AIM OF THE TASK. Within the records below, reproduce without change the lines from the line that has "Open the equalizer sliders icon" through the line that has "Show the Network Diagram view", and only those.

SOURCE MATERIAL.

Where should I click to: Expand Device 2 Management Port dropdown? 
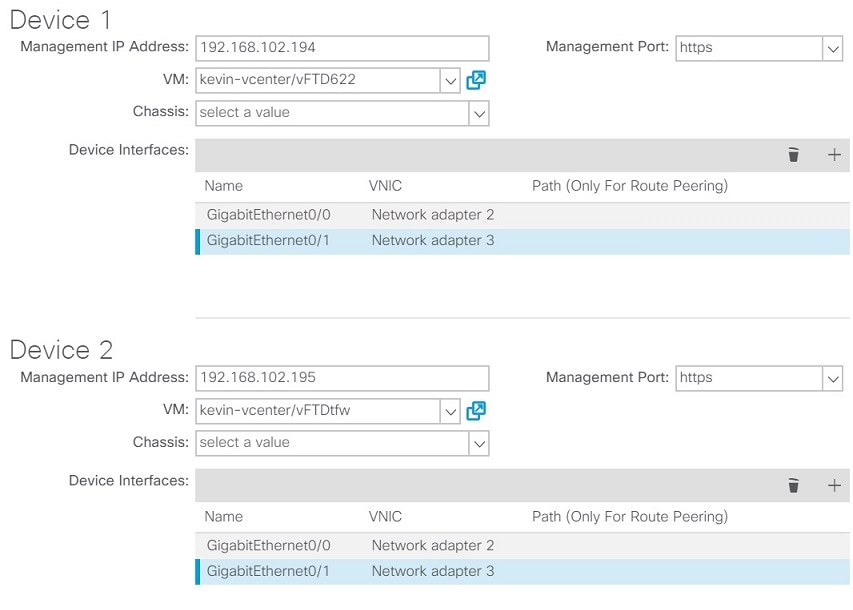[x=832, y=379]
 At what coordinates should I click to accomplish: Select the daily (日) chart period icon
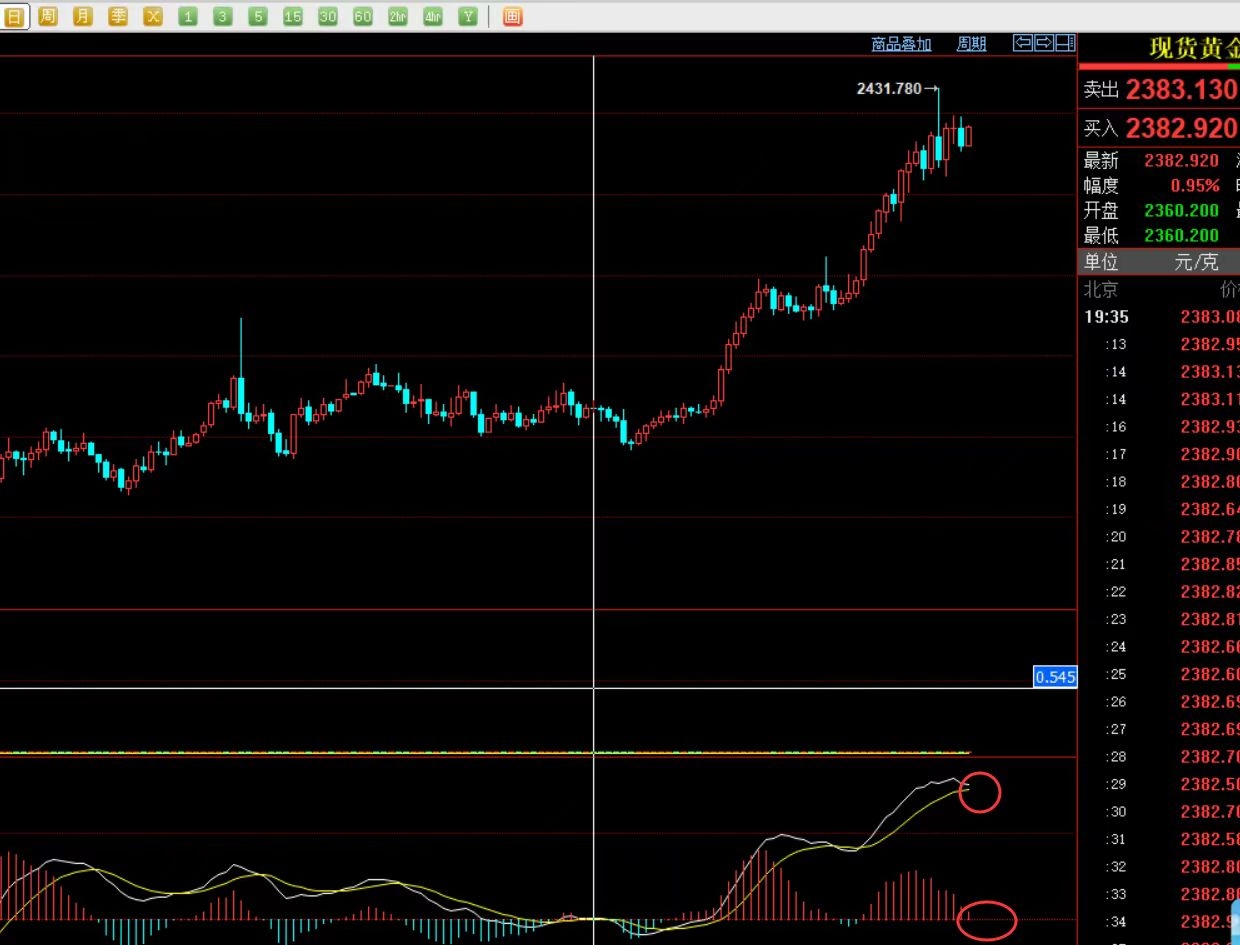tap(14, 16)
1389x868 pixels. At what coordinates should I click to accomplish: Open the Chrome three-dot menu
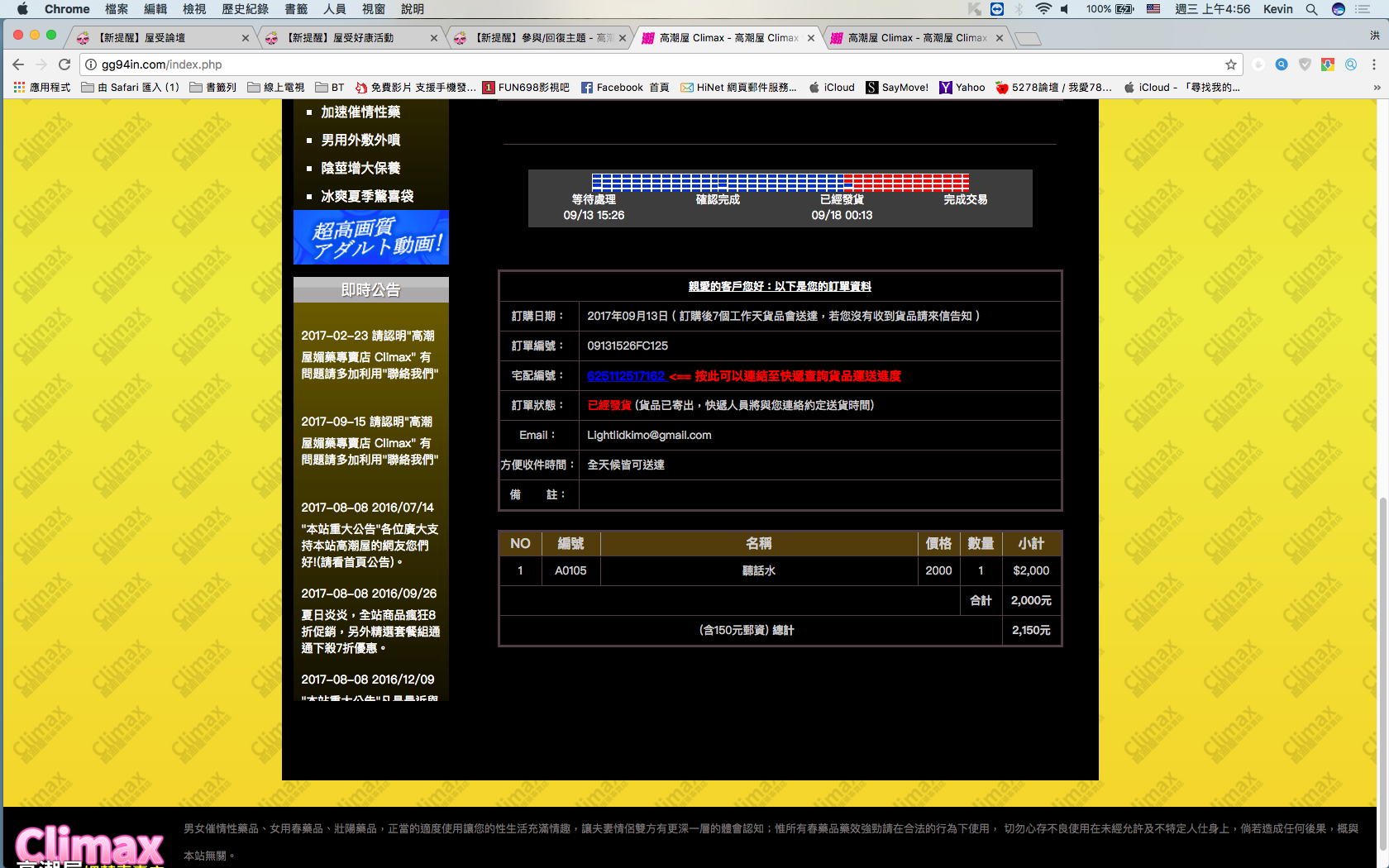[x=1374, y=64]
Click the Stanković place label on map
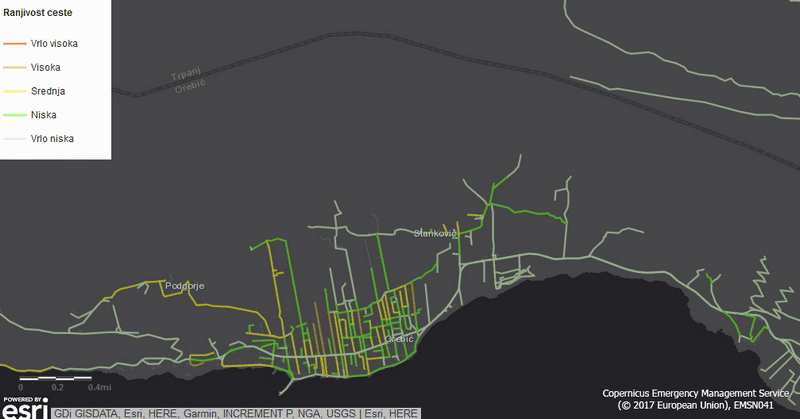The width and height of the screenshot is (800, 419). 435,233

---

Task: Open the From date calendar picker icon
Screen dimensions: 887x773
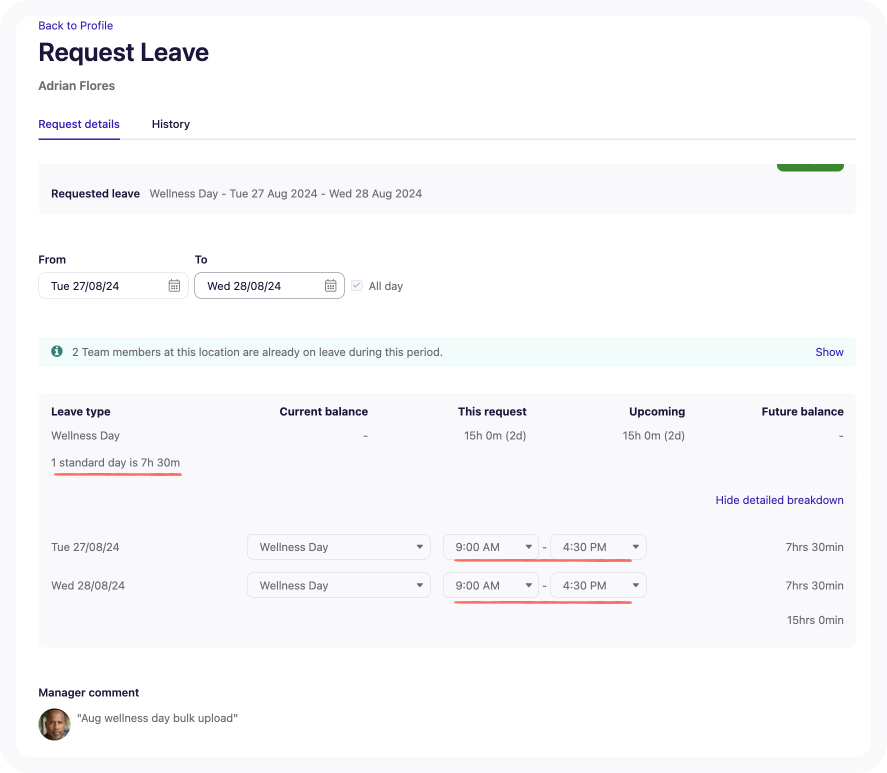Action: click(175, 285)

==

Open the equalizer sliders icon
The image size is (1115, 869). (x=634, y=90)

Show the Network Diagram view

ANSWER BOX.
Open the equalizer sliders icon
The image size is (1115, 869). (x=634, y=90)

Show the Network Diagram view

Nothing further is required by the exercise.